Right now the field is pretty small, and the people I’ve spoken to (including e.g. at Oxford) seem to agree that it will be a challenge to fill these roles with candidates they already know about. Oxford has already re-posted one position, because no suitable candidates were found via the original posting.
So if you’ve developed some informal expertise on the topic — e.g. by reading books, papers, and online discussions — but you are not already known to the folks at Oxford, Cambridge, FLI, or MIRI, now would be an especially good time to de-lurk and say “I don’t know whether I’m qualified to help, and I’m not sure there’s a package of salary, benefits, and reasons that would tempt me away from what I’m doing now, but I want to at least let you know that I exist, I care about this issue, and I have at least some relevant skills and knowledge.”
Maybe you’ll turn out not to be a good candidate for any of these roles.

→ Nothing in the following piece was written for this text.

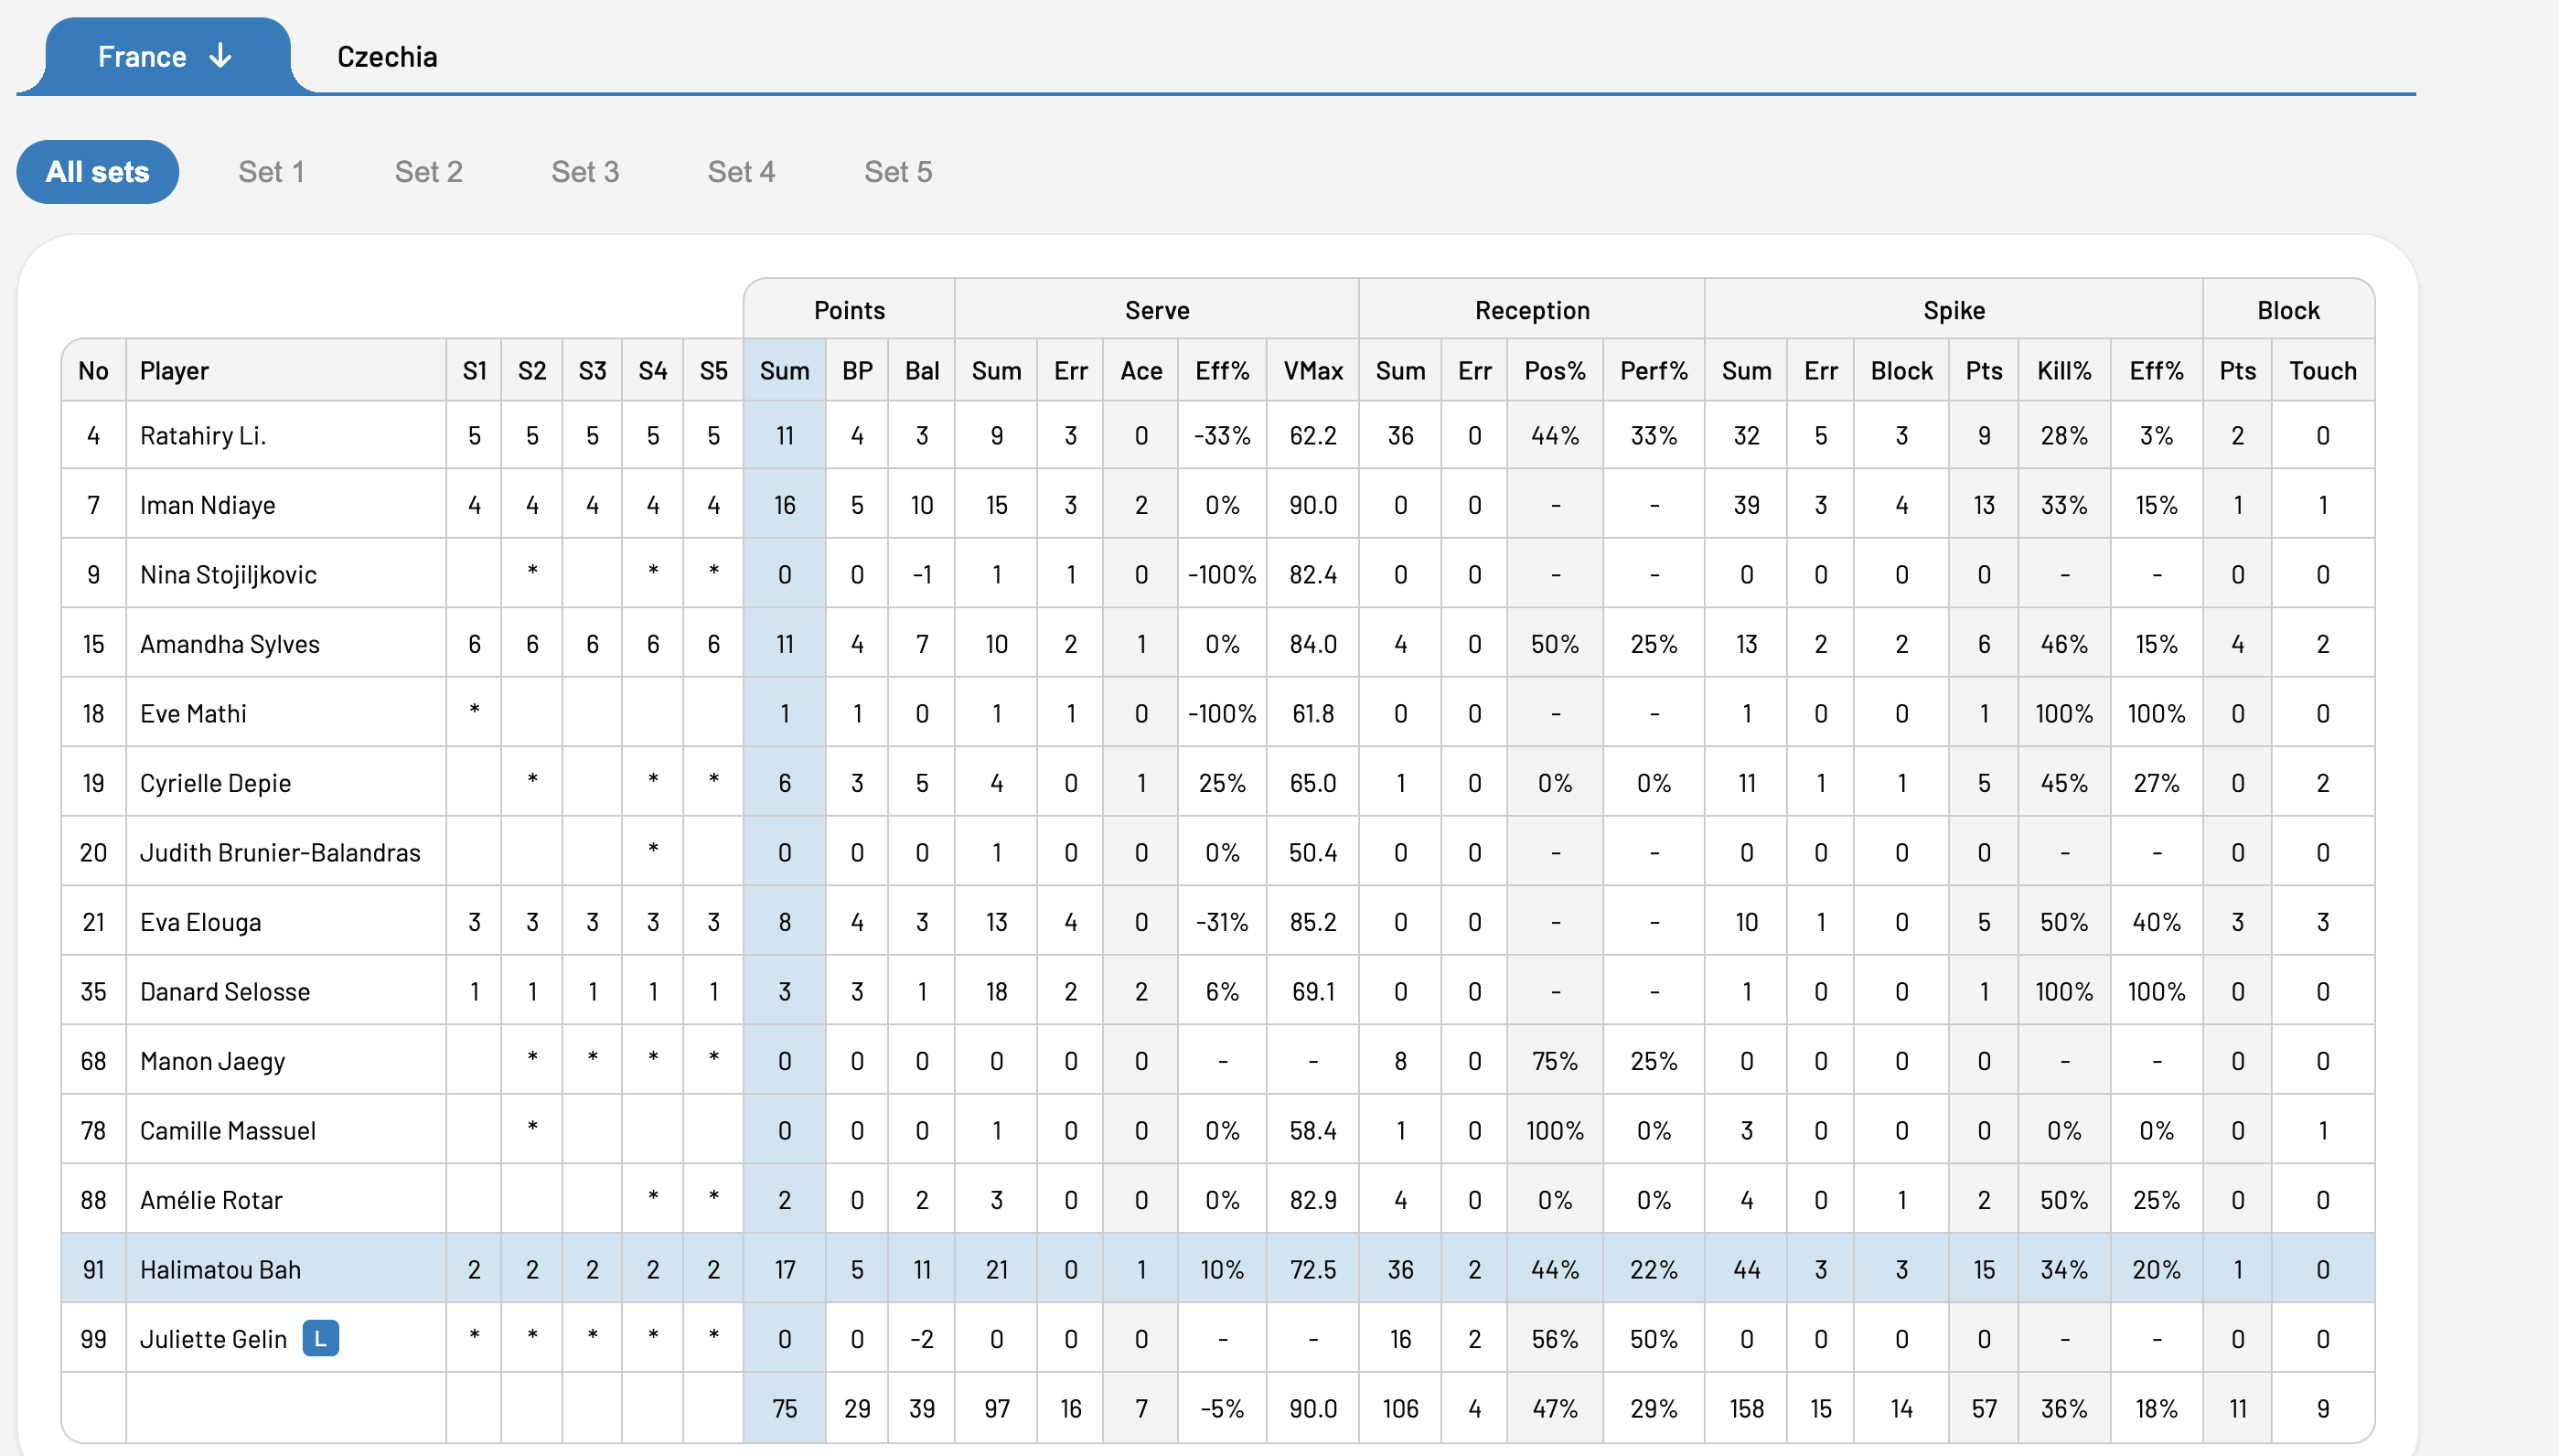This screenshot has height=1456, width=2559.
Task: Click player name Iman Ndiaye
Action: (207, 505)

Maybe you’ll learn the details and decide you’re not interested. But if you don’t let us know you exist, neither of those things can even begin to happen, and these important roles at the dawn of a new field will be less likely to be filled with strong candidates.
I’m especially passionate about de-lurking of this sort because when I first learned about MIRI, I just assumed I wasn’t qualified to help out, and wouldn’t want to, anyway. But after speaking to some folks at MIRI, it turned out I really could help out, and I’m glad I did. (I was MIRI’s Executive Director for ~3.5 years.)
So if you’ve been reading and thinking about long-term AI safety issues for a while now, and you have some expertise in computer science, AI, analytic/formal philosophy, mathematics, statistics, policy, risk analysis, forecasting, or economics, and you’re not already in contact with the people at the organizations I named above, please step forward and tell us you exist.
UPDATE Jan. 2, 2016: At this point in the original post, I recommended that people de-lurk by emailing me or by commenting below. However, I was contacted by far more people than I expected (100+), so I had to reply to everyone (on Dec. 19th) with a form email instead. In that email I thanked everyone for contacting me as I had requested, apologized for not being able to respond individually, and made the following request:
If you think you might be interested in a job related to long-term AI safety either now or in the next couple years, please fill out this 3-question Google form, which is a lot easier than filling out any of the posted job applications. This will make it much easier for the groups that are hiring to skim through your information and decide which people they want to contact and learn more about.
Everyone who contacted/contacts me after Dec. 19th will instead receive a link to this section of this blog post. If I’ve linked you here, please consider filling out the 3-question Google form above.
(Note that although I work as a GiveWell research analyst, my focus at GiveWell is not AI risks, and my views on this topic are not necessarily GiveWell’s views.)